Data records
◇ ◇ ◇ ◇ ◇ ◇ ◇
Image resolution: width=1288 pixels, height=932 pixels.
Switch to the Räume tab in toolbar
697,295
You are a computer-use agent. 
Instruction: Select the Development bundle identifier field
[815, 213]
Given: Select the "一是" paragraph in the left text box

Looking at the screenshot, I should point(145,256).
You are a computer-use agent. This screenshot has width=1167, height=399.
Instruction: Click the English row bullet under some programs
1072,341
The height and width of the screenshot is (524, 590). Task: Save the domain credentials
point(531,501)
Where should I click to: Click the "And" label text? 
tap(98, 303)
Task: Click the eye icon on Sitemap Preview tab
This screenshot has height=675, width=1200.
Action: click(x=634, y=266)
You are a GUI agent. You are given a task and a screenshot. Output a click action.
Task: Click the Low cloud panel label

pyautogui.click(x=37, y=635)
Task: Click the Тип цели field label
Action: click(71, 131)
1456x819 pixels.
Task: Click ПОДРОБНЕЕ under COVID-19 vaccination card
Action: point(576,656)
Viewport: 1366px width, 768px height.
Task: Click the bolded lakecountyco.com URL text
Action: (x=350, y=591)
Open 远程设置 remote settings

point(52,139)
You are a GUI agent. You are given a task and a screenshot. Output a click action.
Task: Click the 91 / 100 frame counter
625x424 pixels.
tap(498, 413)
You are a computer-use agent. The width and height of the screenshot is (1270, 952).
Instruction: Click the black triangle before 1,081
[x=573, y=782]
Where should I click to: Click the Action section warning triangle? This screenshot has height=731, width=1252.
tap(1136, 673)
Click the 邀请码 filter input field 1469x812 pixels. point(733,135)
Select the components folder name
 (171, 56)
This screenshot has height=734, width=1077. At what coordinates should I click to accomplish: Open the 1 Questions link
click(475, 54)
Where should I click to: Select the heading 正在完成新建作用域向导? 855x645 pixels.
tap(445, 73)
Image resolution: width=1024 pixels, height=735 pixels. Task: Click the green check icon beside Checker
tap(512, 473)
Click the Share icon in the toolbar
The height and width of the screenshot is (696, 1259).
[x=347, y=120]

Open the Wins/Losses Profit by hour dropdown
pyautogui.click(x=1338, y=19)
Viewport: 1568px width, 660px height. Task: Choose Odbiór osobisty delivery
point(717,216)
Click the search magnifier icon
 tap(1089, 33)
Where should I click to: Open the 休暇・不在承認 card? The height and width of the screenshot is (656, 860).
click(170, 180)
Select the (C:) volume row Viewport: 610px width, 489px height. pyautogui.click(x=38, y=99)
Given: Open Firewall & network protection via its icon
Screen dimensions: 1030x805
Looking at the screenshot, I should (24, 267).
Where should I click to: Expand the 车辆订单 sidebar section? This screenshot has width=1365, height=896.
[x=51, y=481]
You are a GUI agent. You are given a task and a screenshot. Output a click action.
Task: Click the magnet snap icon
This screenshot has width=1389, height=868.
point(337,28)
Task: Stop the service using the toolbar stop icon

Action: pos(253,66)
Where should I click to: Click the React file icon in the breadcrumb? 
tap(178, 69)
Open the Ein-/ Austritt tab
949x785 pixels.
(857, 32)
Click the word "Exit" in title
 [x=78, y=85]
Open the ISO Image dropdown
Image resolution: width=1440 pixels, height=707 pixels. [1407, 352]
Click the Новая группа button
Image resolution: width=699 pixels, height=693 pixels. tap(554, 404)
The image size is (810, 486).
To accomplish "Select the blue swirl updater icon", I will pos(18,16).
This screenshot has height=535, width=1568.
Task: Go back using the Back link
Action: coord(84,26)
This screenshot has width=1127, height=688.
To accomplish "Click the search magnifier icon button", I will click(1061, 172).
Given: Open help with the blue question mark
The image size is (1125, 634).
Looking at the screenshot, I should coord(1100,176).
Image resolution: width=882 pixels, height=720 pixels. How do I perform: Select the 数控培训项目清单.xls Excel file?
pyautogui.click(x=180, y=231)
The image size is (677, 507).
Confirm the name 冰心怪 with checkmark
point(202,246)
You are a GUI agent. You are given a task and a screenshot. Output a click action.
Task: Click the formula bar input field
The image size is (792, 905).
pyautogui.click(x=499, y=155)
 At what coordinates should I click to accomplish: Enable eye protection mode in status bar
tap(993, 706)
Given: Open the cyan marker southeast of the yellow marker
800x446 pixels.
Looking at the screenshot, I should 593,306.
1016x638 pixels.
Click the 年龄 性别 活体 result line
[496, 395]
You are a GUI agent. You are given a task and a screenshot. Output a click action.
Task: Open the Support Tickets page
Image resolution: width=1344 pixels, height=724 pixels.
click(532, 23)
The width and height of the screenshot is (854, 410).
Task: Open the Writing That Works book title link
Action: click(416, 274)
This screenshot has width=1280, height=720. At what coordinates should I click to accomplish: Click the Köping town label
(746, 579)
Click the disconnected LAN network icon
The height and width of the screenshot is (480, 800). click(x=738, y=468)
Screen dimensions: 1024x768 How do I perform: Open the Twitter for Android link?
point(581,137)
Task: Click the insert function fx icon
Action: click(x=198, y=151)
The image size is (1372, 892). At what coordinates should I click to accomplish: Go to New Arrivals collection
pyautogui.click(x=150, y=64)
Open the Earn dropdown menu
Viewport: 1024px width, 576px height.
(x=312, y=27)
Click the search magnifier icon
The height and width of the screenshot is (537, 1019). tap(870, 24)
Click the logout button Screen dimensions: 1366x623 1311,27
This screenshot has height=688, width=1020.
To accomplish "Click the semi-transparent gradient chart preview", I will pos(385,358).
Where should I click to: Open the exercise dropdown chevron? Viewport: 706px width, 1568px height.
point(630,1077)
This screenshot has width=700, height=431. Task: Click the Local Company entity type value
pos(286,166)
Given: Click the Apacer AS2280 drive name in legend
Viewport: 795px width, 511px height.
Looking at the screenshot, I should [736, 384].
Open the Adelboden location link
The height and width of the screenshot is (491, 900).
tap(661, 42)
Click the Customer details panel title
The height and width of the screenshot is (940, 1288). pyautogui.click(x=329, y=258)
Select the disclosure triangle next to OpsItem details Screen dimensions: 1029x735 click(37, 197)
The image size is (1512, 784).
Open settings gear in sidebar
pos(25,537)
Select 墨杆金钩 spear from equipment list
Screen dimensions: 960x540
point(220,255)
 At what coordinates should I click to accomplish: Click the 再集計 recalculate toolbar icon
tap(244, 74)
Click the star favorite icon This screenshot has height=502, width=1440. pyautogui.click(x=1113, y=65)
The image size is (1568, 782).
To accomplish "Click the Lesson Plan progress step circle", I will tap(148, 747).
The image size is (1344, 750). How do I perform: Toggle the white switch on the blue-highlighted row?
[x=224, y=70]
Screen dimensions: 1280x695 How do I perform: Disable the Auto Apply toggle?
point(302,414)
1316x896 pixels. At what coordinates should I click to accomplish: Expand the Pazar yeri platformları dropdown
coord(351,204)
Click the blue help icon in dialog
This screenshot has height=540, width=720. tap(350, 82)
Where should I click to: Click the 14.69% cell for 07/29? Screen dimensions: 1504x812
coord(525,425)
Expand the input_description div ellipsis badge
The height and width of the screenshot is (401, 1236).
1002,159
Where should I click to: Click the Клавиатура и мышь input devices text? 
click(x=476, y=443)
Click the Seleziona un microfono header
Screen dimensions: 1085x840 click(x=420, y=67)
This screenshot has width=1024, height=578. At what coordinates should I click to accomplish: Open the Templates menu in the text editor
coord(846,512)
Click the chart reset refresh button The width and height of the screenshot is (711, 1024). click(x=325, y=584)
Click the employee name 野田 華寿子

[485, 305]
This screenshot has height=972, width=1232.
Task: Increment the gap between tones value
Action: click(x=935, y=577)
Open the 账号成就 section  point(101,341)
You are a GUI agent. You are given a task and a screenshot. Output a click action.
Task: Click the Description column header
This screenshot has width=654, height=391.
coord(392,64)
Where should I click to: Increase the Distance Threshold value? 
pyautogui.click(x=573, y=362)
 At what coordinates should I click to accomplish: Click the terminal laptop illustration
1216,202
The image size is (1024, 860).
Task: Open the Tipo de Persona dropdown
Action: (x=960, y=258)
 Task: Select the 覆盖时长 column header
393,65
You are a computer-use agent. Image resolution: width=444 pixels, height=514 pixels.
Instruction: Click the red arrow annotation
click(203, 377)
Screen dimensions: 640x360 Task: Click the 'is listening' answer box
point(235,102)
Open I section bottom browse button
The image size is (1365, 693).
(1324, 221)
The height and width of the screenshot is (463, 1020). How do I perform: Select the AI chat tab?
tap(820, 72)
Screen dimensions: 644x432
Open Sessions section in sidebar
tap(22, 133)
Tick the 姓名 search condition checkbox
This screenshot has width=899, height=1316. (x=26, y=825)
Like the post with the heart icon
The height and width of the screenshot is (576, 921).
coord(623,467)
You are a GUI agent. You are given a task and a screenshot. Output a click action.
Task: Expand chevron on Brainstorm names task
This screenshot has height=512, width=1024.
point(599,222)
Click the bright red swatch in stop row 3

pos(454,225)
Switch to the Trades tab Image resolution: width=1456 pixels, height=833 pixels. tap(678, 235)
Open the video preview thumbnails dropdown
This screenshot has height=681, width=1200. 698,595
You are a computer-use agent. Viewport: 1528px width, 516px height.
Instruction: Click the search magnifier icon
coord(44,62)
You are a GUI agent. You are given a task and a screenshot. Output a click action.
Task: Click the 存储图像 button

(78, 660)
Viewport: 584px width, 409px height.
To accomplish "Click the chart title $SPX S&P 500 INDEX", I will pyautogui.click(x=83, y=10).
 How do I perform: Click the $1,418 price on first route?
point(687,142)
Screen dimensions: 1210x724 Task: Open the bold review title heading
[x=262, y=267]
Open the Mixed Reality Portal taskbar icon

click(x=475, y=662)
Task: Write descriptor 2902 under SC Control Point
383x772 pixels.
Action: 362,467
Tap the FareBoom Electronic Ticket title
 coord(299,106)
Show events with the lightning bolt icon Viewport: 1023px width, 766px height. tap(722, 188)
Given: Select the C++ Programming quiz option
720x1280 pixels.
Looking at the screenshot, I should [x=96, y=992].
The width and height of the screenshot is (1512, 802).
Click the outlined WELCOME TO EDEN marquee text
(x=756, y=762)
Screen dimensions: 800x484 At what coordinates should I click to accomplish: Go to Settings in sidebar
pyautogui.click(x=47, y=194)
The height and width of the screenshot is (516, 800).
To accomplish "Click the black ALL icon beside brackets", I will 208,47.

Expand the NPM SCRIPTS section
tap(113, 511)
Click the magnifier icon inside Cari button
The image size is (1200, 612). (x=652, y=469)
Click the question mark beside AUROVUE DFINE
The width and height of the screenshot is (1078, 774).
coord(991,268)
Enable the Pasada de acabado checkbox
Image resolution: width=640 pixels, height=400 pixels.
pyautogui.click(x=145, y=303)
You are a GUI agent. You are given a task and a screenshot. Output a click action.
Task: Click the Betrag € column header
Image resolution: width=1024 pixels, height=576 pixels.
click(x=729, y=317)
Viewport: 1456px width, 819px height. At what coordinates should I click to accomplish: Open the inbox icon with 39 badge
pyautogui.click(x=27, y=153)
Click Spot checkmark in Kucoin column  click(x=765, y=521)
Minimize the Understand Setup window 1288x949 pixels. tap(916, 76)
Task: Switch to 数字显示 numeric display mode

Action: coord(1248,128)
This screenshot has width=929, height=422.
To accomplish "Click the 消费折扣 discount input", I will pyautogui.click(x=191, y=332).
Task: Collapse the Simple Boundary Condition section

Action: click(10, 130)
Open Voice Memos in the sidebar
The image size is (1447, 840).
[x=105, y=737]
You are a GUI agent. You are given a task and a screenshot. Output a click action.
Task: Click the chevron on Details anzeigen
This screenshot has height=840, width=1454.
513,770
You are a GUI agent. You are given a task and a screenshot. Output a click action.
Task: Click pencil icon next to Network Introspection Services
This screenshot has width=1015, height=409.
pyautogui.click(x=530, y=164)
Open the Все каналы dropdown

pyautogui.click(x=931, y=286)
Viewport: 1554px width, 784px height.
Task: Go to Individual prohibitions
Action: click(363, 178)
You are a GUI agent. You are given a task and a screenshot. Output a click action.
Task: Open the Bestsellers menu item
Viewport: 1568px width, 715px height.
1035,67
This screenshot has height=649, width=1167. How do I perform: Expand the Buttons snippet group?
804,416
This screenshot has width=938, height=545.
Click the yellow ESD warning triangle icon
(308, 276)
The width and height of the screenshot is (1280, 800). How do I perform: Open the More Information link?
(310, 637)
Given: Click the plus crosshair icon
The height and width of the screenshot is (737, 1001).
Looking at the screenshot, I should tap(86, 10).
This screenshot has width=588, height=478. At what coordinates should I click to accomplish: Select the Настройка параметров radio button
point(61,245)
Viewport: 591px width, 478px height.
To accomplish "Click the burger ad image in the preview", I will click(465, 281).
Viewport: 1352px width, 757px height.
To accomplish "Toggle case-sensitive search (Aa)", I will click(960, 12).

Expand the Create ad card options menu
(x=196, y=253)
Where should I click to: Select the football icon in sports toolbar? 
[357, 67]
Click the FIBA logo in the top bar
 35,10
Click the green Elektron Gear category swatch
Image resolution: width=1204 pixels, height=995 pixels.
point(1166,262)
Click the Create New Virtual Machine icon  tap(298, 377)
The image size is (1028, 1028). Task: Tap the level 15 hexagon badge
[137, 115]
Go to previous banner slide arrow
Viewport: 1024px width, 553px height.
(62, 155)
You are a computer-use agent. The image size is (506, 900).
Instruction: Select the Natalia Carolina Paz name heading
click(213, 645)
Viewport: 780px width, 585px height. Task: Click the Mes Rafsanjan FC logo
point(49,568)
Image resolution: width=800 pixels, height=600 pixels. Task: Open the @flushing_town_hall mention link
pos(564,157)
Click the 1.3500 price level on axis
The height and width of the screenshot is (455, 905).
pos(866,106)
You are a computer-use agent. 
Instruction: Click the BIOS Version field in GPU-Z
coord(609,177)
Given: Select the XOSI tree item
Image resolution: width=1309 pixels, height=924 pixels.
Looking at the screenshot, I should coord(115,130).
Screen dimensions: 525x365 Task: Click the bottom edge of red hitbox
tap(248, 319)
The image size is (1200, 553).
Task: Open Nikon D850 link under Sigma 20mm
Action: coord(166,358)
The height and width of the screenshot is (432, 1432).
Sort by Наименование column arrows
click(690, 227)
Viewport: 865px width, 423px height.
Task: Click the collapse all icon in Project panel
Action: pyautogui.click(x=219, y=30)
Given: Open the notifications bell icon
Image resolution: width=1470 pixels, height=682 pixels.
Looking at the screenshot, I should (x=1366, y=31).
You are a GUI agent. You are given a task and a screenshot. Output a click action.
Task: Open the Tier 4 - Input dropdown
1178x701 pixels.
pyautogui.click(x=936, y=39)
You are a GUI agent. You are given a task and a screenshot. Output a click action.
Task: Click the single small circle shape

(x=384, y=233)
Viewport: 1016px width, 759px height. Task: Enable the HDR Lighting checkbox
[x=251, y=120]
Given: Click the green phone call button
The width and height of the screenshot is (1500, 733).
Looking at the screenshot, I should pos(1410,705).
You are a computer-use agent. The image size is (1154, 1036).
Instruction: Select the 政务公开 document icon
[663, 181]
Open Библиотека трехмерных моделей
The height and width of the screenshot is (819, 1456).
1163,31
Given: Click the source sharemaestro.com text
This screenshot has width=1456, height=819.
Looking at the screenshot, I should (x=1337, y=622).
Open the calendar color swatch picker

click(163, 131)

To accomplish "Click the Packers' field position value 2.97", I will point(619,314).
◇ ◇ ◇ ◇ ◇ ◇ ◇
▶ _WHAT YOU HAVE TO DO_
Your answer should be the exact lines above from the one with "The image size is (1365, 693)." through the one with "Like the post with the heart icon", both included, and nothing besides.

▶ _EXERCISE ANSWER_
The image size is (1365, 693).
(1324, 221)
The height and width of the screenshot is (463, 1020). How do I perform: Select the AI chat tab?
tap(820, 72)
Screen dimensions: 644x432
Open Sessions section in sidebar
tap(22, 133)
Tick the 姓名 search condition checkbox
This screenshot has width=899, height=1316. (x=26, y=825)
Like the post with the heart icon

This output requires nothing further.